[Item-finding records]
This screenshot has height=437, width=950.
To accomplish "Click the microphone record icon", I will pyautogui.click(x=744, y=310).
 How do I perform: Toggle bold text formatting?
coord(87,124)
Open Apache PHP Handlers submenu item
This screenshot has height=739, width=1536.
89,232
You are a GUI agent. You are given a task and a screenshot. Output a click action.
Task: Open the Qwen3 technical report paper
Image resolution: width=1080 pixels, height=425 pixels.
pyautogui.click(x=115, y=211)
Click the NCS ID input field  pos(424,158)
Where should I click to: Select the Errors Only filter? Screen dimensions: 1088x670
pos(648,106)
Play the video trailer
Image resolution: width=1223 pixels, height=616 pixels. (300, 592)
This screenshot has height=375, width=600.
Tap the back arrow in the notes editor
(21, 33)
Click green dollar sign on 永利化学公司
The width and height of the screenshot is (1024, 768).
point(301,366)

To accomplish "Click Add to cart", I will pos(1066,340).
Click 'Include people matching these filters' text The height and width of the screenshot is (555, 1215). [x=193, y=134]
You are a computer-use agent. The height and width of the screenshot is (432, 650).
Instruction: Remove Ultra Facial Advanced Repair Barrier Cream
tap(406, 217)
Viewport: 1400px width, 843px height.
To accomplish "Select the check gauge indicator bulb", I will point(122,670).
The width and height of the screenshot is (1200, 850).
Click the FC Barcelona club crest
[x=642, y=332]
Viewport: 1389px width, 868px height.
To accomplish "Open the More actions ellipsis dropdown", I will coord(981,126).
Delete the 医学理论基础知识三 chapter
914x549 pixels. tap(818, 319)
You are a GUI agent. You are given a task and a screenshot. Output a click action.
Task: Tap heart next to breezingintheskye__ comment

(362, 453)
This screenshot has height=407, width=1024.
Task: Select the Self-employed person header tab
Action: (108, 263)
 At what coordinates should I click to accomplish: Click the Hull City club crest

• Directions for this task:
Copy out all the records again, substituting "team logo" for every "club crest" and changing nothing else.

• Response:
This screenshot has height=437, width=950.
To accomplish "Click the microphone record icon", I will pyautogui.click(x=744, y=310).
 How do I perform: Toggle bold text formatting?
coord(87,124)
Open Apache PHP Handlers submenu item
This screenshot has height=739, width=1536.
89,232
You are a GUI agent. You are given a task and a screenshot. Output a click action.
Task: Open the Qwen3 technical report paper
Image resolution: width=1080 pixels, height=425 pixels.
pyautogui.click(x=115, y=211)
Click the NCS ID input field  pos(424,158)
Where should I click to: Select the Errors Only filter? Screen dimensions: 1088x670
pos(648,106)
Play the video trailer
Image resolution: width=1223 pixels, height=616 pixels. (300, 592)
This screenshot has height=375, width=600.
Tap the back arrow in the notes editor
(21, 33)
Click green dollar sign on 永利化学公司
The width and height of the screenshot is (1024, 768).
point(301,366)

To accomplish "Click Add to cart", I will pos(1066,340).
Click 'Include people matching these filters' text The height and width of the screenshot is (555, 1215). [x=193, y=134]
You are a computer-use agent. The height and width of the screenshot is (432, 650).
Instruction: Remove Ultra Facial Advanced Repair Barrier Cream
tap(406, 217)
Viewport: 1400px width, 843px height.
To accomplish "Select the check gauge indicator bulb", I will point(122,670).
The width and height of the screenshot is (1200, 850).
Click the FC Barcelona team logo
[x=642, y=332]
Viewport: 1389px width, 868px height.
To accomplish "Open the More actions ellipsis dropdown", I will coord(981,126).
Delete the 医学理论基础知识三 chapter
914x549 pixels. tap(818, 319)
You are a GUI agent. You are given a task and a screenshot. Output a click action.
Task: Tap heart next to breezingintheskye__ comment

(362, 453)
This screenshot has height=407, width=1024.
Task: Select the Self-employed person header tab
Action: (108, 263)
 At what coordinates should I click to accomplish: Click the Hull City team logo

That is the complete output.